Peta Hickey was 43 and healthy when she died from an allergic reaction to IV contrast dye in May 2019.
The mother had no history of heart problems and had agreed to be part of a voluntary cardiac screening program run by her employer, Programme Skilled Workforce in 2019.
It involved undergoing a cardiac CT scan at FMIG Radiology in Monee Ponds.
When the doctor administered the IV contrast dye, Ms Hickey suffered an anaphylactic reaction.
The office manager called Triple Zero and paramedics arrived to care for her before taking her to the intensive care unit at the Royal Melbourne Hospital.
Ms Hickey did not regain consciousness and died eight days later.
Coroner Simon McGregor today ruled her death was “a result of substandard clinical judgement from doctors at the beginning and end of this programme, combined with a misalignment of incentives amongst the various business entities that facilitated the process”.
“It may be somewhat of an oversimplification, but the snapshot provided by this Inquest has revealed an industry putting profits over patients,” his findings read.

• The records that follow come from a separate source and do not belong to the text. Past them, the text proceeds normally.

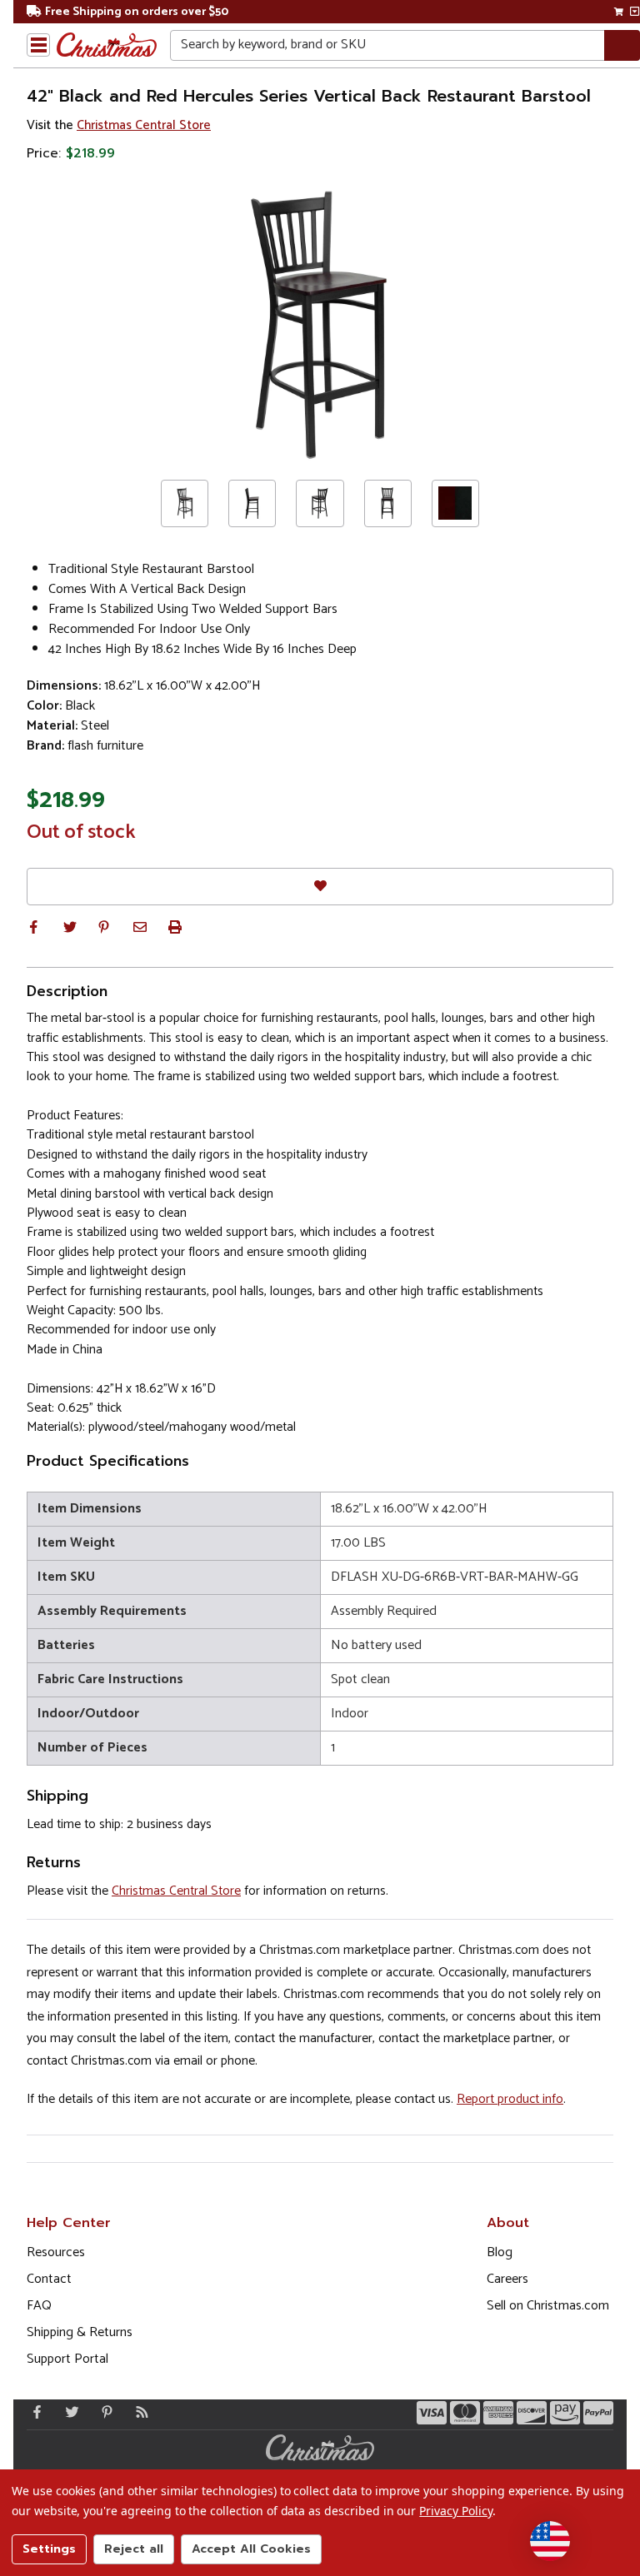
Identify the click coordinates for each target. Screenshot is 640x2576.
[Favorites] (320, 886)
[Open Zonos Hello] (550, 2541)
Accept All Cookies (251, 2549)
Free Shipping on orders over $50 (136, 12)
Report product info (510, 2099)
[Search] (622, 45)
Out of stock (81, 833)
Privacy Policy (455, 2511)
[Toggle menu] (38, 45)
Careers (507, 2279)
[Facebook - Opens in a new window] (33, 2412)
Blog (499, 2252)
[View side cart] (634, 11)
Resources (56, 2252)
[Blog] (138, 2412)
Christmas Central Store (144, 125)
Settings (49, 2549)
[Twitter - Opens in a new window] (68, 2412)
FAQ (39, 2305)
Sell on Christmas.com (548, 2305)
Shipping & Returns (79, 2332)
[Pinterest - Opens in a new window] (103, 2412)
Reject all (133, 2549)
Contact (49, 2279)
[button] (33, 927)
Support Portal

The inquest heard a series of medical failings contributed to her death.
Ms Hickey had never had a consultation with the doctor whose electronic signature was on the test referral.
He was paid by her employer to review scan results, yet claimed he claims he had no idea he was referring her.
The inquest also found that when she suffered the reaction to the contrasting dye the doctor in charge didn’t know how to respond.
Coroner McGregor has recommended a Commonwealth audit of radiology practices to see how many referrals are valid.
Ms Hickey’s family wants to see serious changes made to the industry and they are preparing to launch civil action against the doctors and entities that let her down.
“I have fought to find out what happened to Peta so our children aged two and eight at the time will in time be able to understand,” her partner, Richard Hickey, told 9News.
Maurice Blackburn lawyer Kathryn Booth said the case put “everybody on notice that invasive testing for asymptomatic patients is a risky business”.
“This is one of the worst cases of medical negligence I’ve seen in my career,” she said.